Rule 15b9-1 currently provides an exemption to Section 15(b)(8) for those dealers engaging in proprietary trading of securities. The proposed amendments would replace this proprietary trading exemption with a narrow exemption. Under the proposed amendment, a broker-dealer that carries no customer accounts and effects securities transactions other than on a national securities exchange where it is a member would be exempt from Section 15(b)(8) only if those transactions result from routing for order protection proposed by a national securities exchange where the broker is a member or constitute the execution of the stock leg of a stock-option order. This proposed amendment would serve to enhance FINRA oversight of firms that trade securities proprietary across markets.
The public comment period will remain open for 60 days following the publication of the proposed release on the SEC’s website.
US Department of Labor Issues Proposed Amendment to QPAM Exemption
On July 26, the US Department of Labor issued a proposal to amend prohibited transaction class exemption 84-14 (the QPAM Exemption) under ERISA. The QPAM Exemption currently allows a plan’s investment fund to engage in transactions with “parties in interest” to the plan if, among other conditions, the assets are managed by a “qualified professional asset manager,” or “QPAM,” that is independent of the parties in interest and that meets certain other requirements.
Read our client alert to learn more about the proposed rule.
Are the SEC and FINRA Moving to the Metaverse?

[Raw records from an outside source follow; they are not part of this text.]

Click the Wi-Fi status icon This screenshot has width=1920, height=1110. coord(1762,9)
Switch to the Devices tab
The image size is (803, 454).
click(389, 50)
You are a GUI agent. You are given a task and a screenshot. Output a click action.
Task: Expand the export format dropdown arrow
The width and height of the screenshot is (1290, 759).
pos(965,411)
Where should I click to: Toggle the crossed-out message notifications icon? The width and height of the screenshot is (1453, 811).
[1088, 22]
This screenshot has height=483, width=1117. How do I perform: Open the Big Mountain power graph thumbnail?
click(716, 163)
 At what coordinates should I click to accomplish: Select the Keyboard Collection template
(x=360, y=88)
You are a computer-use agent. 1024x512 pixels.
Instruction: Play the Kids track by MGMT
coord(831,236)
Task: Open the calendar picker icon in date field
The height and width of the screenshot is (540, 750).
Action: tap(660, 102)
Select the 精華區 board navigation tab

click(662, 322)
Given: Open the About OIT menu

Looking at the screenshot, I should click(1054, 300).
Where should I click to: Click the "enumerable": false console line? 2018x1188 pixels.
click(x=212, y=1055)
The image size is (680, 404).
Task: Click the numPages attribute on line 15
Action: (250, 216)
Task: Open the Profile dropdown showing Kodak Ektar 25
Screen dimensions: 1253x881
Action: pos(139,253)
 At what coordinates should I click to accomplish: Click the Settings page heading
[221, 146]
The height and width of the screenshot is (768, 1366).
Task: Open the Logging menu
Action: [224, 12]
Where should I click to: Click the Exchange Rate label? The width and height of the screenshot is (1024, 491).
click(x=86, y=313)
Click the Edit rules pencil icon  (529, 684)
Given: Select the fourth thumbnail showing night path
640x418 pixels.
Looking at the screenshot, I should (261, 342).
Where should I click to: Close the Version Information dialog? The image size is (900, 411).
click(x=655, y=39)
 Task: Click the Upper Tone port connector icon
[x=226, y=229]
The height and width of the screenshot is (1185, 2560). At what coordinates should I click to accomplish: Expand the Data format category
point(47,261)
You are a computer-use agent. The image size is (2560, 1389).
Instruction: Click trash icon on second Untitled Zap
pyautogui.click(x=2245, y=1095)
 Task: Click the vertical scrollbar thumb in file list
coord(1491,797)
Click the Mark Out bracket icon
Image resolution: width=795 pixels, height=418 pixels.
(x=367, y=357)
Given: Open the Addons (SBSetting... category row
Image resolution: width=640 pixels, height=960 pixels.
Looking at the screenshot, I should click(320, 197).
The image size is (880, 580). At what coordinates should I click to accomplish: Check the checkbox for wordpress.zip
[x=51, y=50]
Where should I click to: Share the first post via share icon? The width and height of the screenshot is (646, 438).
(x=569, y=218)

Are the SEC and the Financial Industry Regulatory Authority (FINRA) setting up shop in the metaverse? Not quite yet, but we stress yet! Like private sector businesses, US financial services regulators are increasingly exploring what the metaverse, augmented reality (AR), and virtual reality (VR) mean for their registrants’ businesses and also for the means and methods of regulating them.
Read our client alert for Goodwin’s take on the future of regulatory guidance, rules and expectations as financial industry firms increase their metapresence.
Delaware Adopts Control Share Acquisition Statute for Registered Closed-End Funds and Business Development Companies Organized in Delaware
The state of Delaware recently amended the Delaware Statutory Trust Act to adopt a control share acquisition statute as an anti-takeover defense.